After his discussion with [Weatherspoon], Przepiora left the room and informed Assistant State's Attorney Rob Robertson of [Weatherspoon's] statement. Robertson, the detectives, and [Weatherspoon] moved to a larger conference room, where Robertson also advised [Weatherspoon] of his rights.
Robertson testified that after the detectives interviewed [Weatherspoon], they informed him that [Weatherspoon] agreed to talk to him. Robertson advised [Weatherspoon] of his constitutional rights, which [Weatherspoon] said he understood. After [Weatherspoon] talked to Robertson about the murder of Sylvia Chambers, Robertson explained the ways that [Weatherspoon] could memorialize his statement. [Weatherspoon] chose to give a videotaped statement, so [Weatherspoon], Robertson, and the detectives signed the consent form.

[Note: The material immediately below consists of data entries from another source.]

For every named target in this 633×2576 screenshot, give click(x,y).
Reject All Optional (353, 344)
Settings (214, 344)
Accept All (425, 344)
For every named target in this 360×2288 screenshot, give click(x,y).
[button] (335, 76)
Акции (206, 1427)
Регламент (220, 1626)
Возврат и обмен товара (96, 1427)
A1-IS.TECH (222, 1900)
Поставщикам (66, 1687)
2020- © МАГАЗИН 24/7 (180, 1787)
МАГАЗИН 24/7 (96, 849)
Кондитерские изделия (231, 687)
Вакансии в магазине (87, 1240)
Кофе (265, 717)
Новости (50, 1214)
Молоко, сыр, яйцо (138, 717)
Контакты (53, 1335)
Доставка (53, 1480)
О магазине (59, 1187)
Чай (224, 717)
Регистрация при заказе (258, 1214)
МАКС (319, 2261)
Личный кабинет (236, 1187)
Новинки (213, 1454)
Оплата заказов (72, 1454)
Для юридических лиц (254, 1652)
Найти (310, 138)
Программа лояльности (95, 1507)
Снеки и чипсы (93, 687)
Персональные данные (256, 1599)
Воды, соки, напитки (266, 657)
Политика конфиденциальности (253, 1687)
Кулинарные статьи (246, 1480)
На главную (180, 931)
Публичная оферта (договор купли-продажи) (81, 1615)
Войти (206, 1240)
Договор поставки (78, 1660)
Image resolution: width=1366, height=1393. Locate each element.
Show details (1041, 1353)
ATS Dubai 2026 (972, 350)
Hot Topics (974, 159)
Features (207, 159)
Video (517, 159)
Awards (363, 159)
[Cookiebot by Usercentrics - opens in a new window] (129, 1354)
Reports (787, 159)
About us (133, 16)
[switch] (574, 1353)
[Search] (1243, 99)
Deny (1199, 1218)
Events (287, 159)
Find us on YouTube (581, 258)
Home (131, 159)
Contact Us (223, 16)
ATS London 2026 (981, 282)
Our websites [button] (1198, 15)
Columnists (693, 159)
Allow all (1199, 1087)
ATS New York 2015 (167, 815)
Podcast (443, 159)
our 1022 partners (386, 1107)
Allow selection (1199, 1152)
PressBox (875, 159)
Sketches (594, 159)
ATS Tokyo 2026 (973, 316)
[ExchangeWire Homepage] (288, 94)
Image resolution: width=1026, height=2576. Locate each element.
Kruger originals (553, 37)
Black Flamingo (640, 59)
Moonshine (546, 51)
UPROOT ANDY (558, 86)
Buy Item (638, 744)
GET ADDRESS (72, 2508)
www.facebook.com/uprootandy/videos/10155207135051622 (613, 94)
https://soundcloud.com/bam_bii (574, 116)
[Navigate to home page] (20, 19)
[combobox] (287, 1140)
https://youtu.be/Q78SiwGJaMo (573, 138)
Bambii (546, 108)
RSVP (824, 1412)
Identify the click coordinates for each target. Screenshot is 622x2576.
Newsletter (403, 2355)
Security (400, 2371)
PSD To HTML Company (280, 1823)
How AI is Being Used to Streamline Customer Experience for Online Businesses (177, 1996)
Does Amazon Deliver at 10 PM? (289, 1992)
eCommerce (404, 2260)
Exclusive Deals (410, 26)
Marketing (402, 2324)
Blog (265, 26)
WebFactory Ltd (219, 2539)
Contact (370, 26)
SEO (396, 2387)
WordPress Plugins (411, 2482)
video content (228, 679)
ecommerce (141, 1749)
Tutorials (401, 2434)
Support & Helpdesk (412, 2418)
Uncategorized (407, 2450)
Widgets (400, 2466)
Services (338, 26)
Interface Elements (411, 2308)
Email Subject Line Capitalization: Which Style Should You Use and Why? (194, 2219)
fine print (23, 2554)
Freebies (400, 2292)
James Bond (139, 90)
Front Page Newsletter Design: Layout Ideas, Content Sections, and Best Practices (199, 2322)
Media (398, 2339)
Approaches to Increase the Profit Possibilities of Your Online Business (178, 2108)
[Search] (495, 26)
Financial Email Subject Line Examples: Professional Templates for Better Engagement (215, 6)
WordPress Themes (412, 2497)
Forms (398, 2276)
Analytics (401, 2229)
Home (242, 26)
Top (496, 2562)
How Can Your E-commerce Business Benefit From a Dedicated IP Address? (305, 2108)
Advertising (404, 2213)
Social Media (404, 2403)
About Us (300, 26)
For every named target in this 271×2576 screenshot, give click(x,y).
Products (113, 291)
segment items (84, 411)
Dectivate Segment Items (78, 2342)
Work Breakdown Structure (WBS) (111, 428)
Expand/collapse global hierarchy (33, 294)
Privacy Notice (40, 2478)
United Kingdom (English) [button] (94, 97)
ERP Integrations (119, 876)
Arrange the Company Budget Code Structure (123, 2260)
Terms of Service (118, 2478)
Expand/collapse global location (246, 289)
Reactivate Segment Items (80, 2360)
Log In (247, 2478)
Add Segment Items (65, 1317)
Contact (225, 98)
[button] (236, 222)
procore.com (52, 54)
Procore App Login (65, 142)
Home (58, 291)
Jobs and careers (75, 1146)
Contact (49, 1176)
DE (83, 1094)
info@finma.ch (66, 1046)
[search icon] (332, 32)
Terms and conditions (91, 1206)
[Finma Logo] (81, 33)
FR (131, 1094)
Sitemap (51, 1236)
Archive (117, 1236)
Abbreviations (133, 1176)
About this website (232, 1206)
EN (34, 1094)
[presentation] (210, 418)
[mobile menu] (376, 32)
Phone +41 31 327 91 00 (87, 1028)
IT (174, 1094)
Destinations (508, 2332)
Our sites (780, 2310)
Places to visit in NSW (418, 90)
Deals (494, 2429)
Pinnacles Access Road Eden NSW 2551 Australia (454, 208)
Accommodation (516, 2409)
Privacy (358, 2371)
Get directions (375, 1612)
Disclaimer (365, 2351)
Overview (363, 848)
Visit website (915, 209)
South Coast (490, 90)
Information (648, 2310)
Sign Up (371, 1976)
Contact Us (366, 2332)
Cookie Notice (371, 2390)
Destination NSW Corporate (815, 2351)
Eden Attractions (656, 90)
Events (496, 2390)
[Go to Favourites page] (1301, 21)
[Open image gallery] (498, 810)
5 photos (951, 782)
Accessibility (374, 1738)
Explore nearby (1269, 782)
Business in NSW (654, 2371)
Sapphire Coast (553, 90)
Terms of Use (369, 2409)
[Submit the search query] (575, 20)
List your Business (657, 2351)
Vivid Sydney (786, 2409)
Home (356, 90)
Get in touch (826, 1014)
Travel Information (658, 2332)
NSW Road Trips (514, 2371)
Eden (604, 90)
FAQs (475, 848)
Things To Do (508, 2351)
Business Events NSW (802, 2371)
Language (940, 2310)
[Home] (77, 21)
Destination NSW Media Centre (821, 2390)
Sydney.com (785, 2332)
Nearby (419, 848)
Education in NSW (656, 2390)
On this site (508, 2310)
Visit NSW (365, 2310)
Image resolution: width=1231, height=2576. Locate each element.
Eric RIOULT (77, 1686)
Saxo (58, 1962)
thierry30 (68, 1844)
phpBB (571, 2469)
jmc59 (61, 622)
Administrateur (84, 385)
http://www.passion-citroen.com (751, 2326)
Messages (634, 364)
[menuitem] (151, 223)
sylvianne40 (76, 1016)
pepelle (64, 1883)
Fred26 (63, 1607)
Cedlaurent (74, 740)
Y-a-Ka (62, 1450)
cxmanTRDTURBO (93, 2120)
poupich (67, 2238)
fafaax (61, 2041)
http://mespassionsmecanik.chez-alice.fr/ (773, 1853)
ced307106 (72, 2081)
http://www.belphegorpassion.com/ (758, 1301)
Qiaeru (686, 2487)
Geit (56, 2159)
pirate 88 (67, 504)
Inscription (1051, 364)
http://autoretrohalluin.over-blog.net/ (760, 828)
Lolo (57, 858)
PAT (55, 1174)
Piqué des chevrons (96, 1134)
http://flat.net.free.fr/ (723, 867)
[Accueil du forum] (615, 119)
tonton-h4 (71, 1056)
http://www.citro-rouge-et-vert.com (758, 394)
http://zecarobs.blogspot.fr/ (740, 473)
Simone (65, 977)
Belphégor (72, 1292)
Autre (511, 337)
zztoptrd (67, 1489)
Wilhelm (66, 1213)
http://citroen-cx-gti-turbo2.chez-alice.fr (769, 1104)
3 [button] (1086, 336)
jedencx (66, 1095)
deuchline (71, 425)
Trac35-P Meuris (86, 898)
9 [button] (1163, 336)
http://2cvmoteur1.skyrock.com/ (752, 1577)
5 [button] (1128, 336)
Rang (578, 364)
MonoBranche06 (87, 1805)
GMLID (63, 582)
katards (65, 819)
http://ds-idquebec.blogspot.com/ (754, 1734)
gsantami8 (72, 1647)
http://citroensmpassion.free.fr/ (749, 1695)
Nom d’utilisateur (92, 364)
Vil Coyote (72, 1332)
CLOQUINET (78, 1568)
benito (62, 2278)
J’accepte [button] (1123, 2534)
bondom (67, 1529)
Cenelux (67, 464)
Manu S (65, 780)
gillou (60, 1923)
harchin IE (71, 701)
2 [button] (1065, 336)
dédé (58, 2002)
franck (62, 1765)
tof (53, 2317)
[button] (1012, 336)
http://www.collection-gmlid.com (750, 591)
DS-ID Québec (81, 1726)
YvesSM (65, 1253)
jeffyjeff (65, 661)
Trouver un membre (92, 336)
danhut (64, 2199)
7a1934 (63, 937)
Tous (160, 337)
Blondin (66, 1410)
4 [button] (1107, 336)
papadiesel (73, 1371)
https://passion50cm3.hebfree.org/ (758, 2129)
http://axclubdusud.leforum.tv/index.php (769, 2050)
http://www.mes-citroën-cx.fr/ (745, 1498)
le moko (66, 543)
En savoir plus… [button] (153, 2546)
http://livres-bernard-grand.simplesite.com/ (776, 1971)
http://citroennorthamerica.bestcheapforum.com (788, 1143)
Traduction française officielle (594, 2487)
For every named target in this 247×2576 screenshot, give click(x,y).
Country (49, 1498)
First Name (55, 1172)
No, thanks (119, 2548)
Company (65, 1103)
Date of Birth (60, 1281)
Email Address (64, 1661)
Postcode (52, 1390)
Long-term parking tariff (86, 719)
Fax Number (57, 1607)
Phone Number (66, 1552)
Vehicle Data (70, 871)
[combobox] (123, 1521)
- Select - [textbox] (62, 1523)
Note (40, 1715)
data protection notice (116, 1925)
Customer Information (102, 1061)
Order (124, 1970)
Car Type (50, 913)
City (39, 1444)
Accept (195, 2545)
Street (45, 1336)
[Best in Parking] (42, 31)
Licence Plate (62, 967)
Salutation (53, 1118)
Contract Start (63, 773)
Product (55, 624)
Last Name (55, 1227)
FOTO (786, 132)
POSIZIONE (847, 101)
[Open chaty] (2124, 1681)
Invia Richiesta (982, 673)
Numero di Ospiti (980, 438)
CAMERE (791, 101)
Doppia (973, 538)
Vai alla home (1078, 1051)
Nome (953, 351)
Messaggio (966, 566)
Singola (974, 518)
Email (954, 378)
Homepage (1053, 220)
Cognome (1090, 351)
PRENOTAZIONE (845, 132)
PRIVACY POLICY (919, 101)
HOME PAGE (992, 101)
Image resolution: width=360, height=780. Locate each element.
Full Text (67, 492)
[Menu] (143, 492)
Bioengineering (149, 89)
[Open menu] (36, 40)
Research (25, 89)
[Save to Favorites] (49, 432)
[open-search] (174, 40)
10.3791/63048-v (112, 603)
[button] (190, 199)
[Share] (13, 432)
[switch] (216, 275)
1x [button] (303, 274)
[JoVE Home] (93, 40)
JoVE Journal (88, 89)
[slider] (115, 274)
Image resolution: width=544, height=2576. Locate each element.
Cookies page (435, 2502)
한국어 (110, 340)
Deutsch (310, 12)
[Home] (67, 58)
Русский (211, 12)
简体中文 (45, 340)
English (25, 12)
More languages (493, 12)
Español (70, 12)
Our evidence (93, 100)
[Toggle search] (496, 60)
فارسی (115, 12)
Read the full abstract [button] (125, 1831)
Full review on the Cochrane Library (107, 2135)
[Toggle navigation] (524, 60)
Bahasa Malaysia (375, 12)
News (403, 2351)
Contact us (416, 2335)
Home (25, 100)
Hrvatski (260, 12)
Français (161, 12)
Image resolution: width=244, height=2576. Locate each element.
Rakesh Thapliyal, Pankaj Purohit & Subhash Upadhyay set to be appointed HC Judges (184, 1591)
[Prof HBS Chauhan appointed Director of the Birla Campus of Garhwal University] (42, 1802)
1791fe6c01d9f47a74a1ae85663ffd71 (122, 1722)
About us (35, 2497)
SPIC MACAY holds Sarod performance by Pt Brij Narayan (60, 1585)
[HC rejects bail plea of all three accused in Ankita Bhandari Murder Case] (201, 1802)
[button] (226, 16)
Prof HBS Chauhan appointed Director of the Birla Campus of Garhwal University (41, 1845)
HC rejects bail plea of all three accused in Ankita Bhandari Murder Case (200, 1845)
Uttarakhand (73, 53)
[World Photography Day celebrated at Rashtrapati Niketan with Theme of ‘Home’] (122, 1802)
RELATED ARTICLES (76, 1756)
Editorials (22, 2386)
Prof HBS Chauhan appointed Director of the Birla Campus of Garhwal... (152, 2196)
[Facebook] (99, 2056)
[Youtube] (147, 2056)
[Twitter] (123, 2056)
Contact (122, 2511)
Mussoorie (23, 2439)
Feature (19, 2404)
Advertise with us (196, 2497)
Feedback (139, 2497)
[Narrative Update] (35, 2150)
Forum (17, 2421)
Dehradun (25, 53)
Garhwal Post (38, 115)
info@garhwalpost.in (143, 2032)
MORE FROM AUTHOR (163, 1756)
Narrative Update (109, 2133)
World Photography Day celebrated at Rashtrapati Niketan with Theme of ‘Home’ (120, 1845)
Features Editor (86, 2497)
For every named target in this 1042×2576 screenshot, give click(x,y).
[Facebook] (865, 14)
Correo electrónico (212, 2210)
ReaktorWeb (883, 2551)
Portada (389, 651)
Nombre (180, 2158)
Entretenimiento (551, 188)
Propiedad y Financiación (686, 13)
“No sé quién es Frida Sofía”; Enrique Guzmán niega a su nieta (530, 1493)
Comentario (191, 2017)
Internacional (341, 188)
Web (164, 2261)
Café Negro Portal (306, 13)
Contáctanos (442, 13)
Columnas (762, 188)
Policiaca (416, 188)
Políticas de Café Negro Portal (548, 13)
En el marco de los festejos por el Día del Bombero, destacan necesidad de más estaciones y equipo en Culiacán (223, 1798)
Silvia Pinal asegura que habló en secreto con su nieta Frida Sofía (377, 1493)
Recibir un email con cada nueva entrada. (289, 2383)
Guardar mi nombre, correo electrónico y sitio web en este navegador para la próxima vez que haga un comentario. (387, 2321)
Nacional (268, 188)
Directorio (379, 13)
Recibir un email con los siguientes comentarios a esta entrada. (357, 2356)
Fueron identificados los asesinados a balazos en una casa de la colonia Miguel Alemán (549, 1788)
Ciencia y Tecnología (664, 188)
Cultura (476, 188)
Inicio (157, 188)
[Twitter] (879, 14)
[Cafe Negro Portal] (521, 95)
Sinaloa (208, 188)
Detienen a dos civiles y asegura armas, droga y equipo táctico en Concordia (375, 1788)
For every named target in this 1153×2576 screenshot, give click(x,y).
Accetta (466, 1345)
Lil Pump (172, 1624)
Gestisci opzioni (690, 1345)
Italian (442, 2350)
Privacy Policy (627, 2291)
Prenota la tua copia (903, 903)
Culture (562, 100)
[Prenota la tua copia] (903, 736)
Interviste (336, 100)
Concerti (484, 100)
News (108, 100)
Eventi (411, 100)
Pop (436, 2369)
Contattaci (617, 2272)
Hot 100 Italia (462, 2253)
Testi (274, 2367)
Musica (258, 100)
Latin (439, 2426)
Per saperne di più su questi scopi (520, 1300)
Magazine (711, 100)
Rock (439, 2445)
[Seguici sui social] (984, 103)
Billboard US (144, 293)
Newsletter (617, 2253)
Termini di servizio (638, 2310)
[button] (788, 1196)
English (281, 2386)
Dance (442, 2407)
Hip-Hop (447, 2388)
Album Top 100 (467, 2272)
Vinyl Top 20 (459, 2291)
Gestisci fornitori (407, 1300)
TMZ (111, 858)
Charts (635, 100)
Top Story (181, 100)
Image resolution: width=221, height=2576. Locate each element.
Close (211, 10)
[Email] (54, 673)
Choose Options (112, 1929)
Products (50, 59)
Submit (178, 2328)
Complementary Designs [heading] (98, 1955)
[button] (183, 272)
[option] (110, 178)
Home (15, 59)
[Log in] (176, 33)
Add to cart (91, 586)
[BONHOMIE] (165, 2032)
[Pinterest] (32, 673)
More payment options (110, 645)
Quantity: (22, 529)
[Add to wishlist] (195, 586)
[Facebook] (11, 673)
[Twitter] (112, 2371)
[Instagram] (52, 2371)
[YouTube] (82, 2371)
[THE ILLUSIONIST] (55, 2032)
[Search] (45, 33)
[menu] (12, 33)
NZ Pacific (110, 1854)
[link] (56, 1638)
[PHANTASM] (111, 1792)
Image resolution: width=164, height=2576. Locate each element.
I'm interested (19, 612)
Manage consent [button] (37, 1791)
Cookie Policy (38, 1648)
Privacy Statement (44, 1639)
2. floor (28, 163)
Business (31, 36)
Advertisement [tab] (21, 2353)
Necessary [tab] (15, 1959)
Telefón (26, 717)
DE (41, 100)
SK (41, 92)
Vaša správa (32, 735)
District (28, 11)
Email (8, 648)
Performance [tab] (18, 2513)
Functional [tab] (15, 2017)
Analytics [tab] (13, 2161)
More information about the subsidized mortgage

In the videotaped statement, [Weatherspoon] said that the murder had been weighing on his mind for five years. He stated that on July 21, 1999, he smoked crack in his bedroom, which was at the back of the house, located at 11254 South May. Afterward, he sat on the front porch, where he saw Chambers, whom he knew as "Baby Girl" walking down the street. The two talked about exchanging crack for sex, so [Weatherspoon] went down the street and purchased two dime bags of crack. The two smoked crack in his bedroom and then had sex. Afterward, Chambers asked for some of [Weatherspoon's] crack, but when he said no, she became angry and began yelling.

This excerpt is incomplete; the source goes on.